The cast of characters from my childhood slowly fade, while my old stone home’s background disintegrates to strip malls and condos. I feel a surprising dull ache to hear that my field that we played “Army” in, with its small ledges and waterfalls, the deep mud that once consumed my small yellow slipper is now torn up, waiting to become concrete and pavement like the other fields around it. This field was my Tennessee solace. I would run to it, escape in it, sit in it and watch for signs that it was safe to come home. We played in those fields as we could never play at home. Open and wild, creative and free. We sled over cow patties in the winter and cut through it to get home from school in the fall. We hated our parents for selecting this little ugly house with its paint chipped walls for our home. It was so unlike our friends gleaming new houses in friendly subdivisions. Our home was surrounded by fields and cows and further down the dirt road, small forests. We saw it as a means to hide our dirty underbelly of a life, slovenly and drunk, full of violence and hatred that one would have had to whisper in a subdivision where your neighbors might hear. In our lonely little stone house, we felt trapped, isolated and alone with no one to hear or to help. With no neighbors to casually drop by, our home was kept filthy and shameful, and we were mostly too embarrassed to have friends over. I used to see it in nightmares once we were safely ensconced in Maine, in rental houses with fresh paint.

After years of living in the beauty of Maine, where trees are out of every window you can find--home, shop, car. I understand my parent’s choice a little more. My mother must have thought she could stomach the conservative suburban south a little more if she could look out a window in the fall and see a swath of orange trees. It must have felt a bit like home to drive up a dirt road, past fields and farms, to come home every night. Sadly, I can almost never remember my mother outdoors in Tennessee.
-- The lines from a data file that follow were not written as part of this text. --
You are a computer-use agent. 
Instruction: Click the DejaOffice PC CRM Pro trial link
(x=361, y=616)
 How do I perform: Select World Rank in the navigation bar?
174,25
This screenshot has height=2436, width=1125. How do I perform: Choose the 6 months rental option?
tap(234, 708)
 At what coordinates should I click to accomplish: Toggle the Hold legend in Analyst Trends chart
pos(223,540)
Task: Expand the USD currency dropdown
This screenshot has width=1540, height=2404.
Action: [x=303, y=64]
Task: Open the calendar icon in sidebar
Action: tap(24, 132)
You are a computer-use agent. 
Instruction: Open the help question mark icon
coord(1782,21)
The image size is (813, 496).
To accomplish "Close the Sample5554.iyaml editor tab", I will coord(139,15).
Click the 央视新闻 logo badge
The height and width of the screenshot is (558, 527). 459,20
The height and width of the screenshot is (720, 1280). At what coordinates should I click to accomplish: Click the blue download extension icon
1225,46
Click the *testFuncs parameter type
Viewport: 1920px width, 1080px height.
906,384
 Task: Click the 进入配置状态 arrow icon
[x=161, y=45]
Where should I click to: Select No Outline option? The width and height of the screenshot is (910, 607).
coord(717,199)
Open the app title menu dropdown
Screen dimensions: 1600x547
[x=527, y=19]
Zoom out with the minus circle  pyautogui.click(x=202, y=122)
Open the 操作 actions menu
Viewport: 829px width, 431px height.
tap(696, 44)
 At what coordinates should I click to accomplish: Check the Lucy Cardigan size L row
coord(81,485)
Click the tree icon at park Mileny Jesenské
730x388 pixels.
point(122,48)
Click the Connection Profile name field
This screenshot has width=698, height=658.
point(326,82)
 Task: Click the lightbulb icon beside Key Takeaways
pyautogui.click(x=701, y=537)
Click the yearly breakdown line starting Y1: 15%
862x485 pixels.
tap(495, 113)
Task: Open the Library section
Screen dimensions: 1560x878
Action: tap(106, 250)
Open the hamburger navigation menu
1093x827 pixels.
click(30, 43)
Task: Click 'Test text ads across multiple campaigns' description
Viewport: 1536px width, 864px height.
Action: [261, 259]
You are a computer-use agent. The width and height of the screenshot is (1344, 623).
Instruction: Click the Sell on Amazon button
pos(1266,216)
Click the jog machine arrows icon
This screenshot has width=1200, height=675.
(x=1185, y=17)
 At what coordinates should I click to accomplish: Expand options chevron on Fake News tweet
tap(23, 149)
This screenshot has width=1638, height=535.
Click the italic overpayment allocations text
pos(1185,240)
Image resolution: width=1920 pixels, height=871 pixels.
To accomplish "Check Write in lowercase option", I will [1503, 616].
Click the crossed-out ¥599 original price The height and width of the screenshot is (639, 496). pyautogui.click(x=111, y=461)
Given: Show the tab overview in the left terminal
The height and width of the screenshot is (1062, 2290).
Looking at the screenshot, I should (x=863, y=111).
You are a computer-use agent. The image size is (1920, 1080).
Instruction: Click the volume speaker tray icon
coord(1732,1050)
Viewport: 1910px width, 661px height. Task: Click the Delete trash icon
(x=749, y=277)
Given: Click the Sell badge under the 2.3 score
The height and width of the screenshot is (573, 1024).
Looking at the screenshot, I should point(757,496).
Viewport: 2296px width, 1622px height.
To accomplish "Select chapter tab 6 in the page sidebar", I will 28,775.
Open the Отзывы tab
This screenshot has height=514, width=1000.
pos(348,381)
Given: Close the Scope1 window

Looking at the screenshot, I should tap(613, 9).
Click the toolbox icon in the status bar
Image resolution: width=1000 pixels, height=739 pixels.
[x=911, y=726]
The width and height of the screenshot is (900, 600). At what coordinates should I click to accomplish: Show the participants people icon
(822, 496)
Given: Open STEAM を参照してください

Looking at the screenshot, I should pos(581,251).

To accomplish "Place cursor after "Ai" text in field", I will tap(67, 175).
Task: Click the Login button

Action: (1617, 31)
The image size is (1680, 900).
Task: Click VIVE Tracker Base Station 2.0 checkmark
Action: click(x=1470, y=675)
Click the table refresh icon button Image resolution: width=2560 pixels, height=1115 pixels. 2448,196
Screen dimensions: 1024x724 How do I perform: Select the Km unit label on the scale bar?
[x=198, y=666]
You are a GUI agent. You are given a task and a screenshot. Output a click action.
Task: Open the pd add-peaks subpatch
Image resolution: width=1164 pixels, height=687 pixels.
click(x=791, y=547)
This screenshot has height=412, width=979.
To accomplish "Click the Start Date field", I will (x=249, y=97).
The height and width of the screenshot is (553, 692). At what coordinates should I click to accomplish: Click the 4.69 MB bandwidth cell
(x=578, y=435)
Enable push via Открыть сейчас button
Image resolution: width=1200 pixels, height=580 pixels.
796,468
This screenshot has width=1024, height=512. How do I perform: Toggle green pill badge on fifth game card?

Whatever she might have hoped to recapture in the beautiful nature that stood stubbornly on our road, as the world around it was swallowed by progress, she never had much opportunity to appreciate. Whatever my mother did not take advantage of in our surroundings, we made up for in spades. She gave us what she had...fields and forests to roam and grow in. I am so grateful now that my childhood memories are full of trees and meadows, falls, streams, and even a small cave. That I spent hours alone cracking open rocks to find fossils and wrapping sticks with vines; that we found a secret clubhouse in the hollow insides of a fallen tree; that nights were spent picking harmless ticks from my head; that I grew up dirty from playing and running and climbing trees; that the fast world running by me was stampedes of cows running loose as we hid on our porch; that we had so many fields and forests around us that we had not one, not two, but three childhood hidden escaped convict stories to tell. Even with its peeling paint and shabby walls, our stone home was so much better than living in one identical to the 20 around it. But its essence of farm and field is therefore so much more painful, and ultimately likely, to lose. I know I had poor eyesight as a child, but there are sadly never any prescriptions for hindsight.